For the professor, it is the central government that needs to define which institutions produce this mapping and the legal instruments that allow it to be operationalised in territorial terms.
"We have to prepare our territory for these increasingly extreme events. And this can only be achieved through effective policies in terms of land use planning and management, which, in fact, have not been in line with the changes that are occurring in these phenomena," she argues.
Nunes stresses that all urban areas that don't have direct drainage to a watercourse run the risk of being flooded because the soil is waterproofed.
This is because "the internal drainage system in cities is undersized, i.e. it is not capable of draining all the water that circulates on the surface, because the soil is waterproofed and practically all the water from precipitation runs off onto the surface," she explains.

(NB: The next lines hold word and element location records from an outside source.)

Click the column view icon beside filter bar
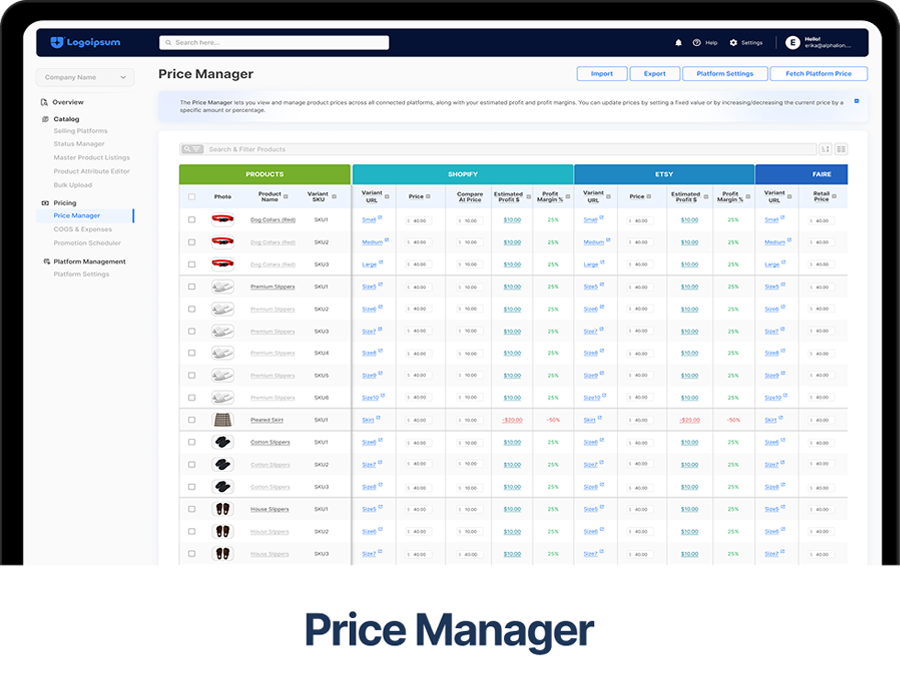 (841, 149)
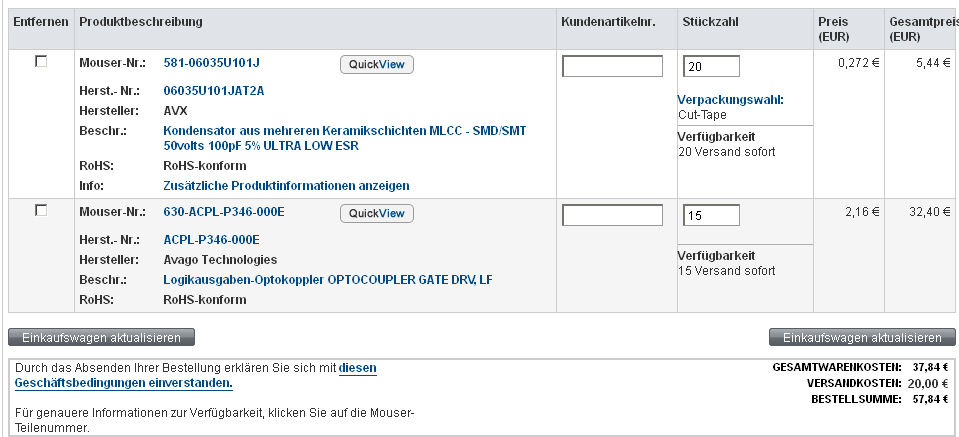
Task: Open manufacturer part link ACPL-P346-000E
Action: (x=211, y=240)
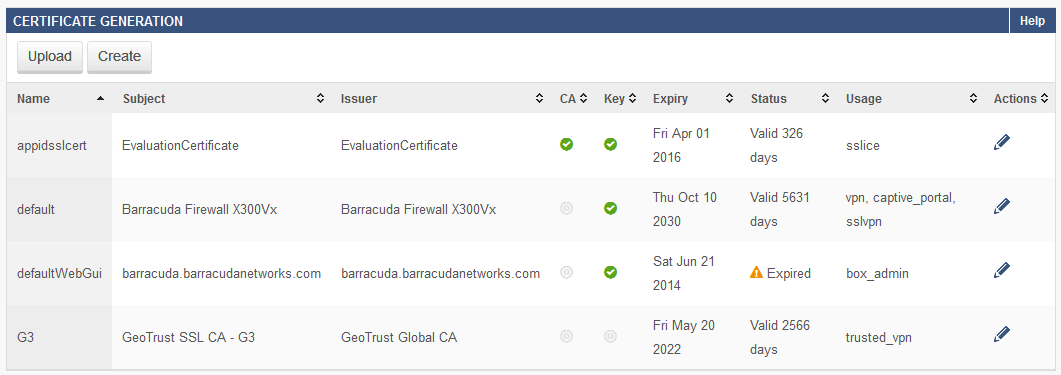1061x375 pixels.
Task: Click the orange Expired warning icon
Action: click(757, 273)
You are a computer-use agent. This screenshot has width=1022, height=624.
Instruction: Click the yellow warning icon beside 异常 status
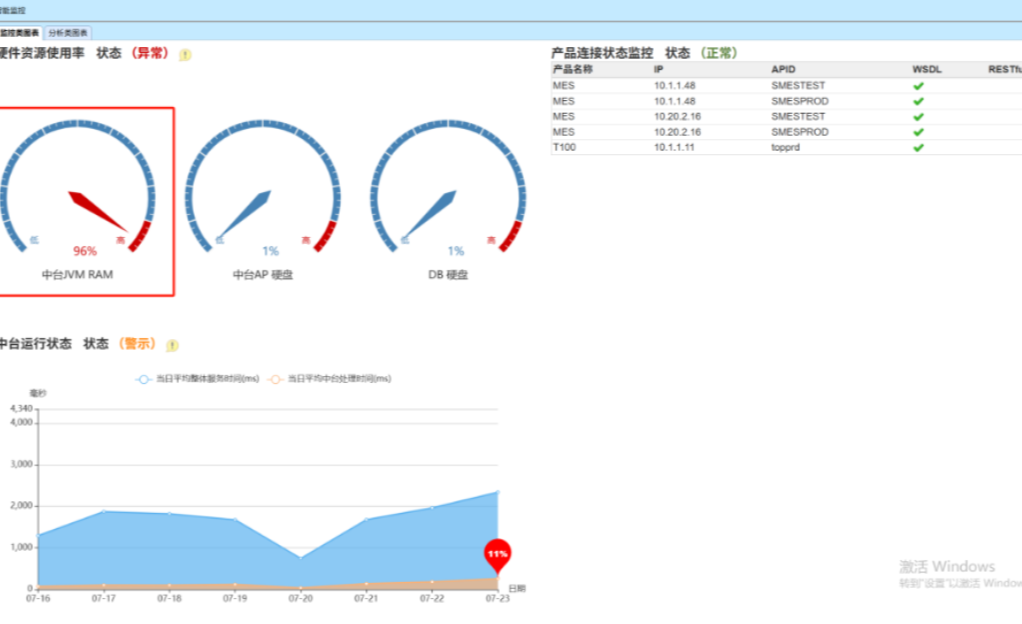[x=185, y=55]
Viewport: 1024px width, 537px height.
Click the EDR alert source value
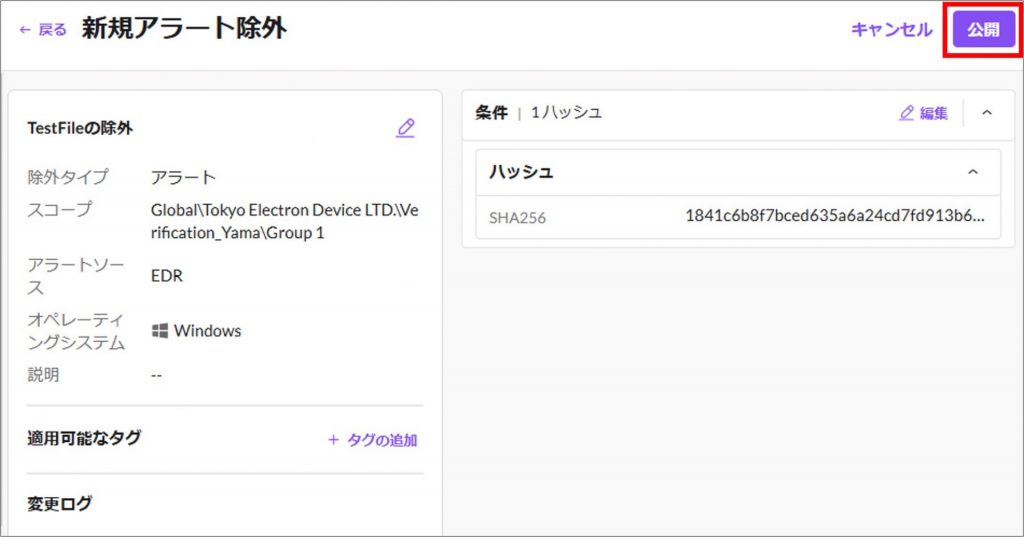(x=166, y=275)
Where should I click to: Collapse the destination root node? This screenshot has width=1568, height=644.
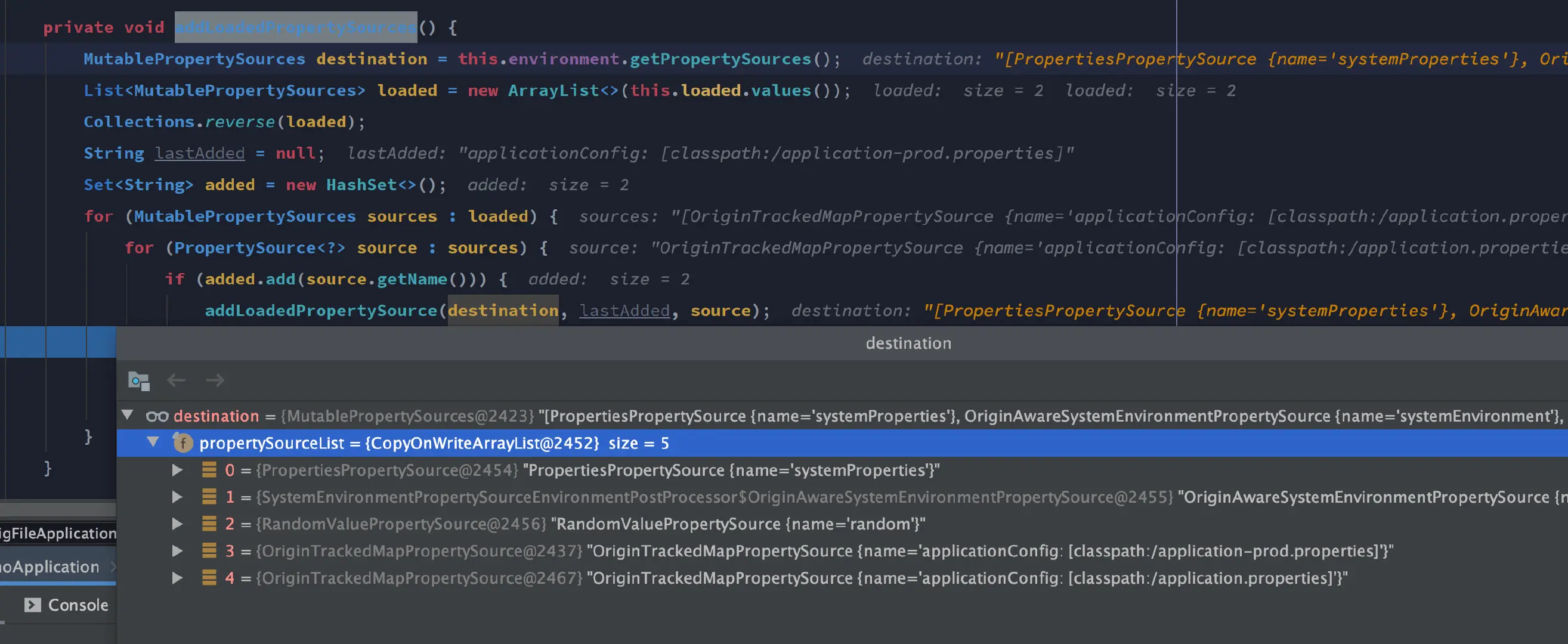point(127,416)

Most of the municipalities at risk are located in the Tagus and Oeste regions, but also around the Vouga, Mondego and Lis rivers.
"If we have buildings and people exposed, it's only natural that in an extreme situation the material and human damage will increase," the geographer laments.
She stresses that "cities, above all, will have to pay extra attention in this context of increasingly extreme phenomena, increasingly intense and concentrated rainfall and the increasing waterproofing of the soil, which means that the water doesn't infiltrate and circulate on the surface."